It is the therapeutic safety window, the difference between the dose that confers efficacy and the dose at which adverse side-effects are seen, that determines the marketability of a potential drug. Just scanning the literature tells the story about PCR – there are next to no dose response curves reported. Compare this situation to protein-based biochemical assays for which there are tens of thousands of dose response curves reported, and on which the modern drug discovery process is based.
Figure 2 depicts dose response data for PCR9, demonstrating that there can be as much as a 20-fold difference between doses where the response should have reached saturation, and where there should be no difference, making it impossible to obtain a precise EC50 for a compound using PCR.

(Data supplied):
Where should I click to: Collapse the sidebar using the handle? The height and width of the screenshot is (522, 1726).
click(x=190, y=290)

* * *

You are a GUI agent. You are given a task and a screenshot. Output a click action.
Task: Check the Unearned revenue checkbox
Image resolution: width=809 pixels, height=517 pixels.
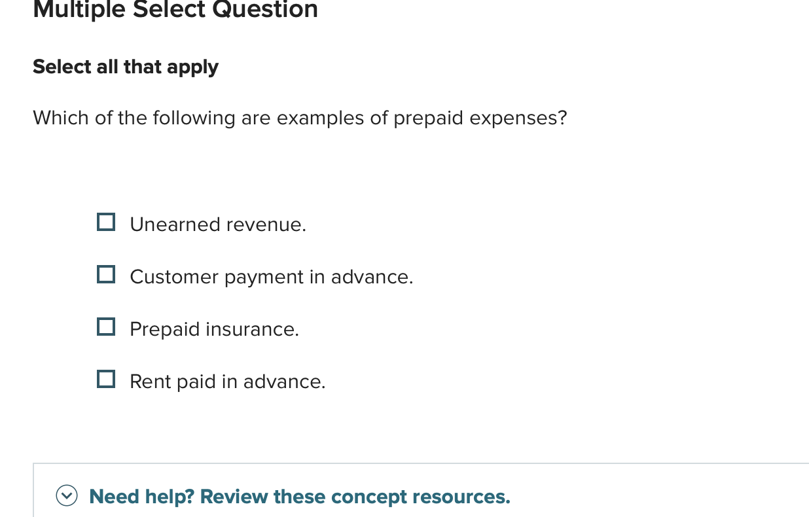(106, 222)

(What you need to do):
Rewrite the passage on PCR dose response from "Figure 2 depicts" up to and including "compound using PCR.", renaming "saturation" to "a plateau".

(Written solution):
Figure 2 depicts dose response data for PCR9, demonstrating that there can be as much as a 20-fold difference between doses where the response should have reached a plateau, and where there should be no difference, making it impossible to obtain a precise EC50 for a compound using PCR.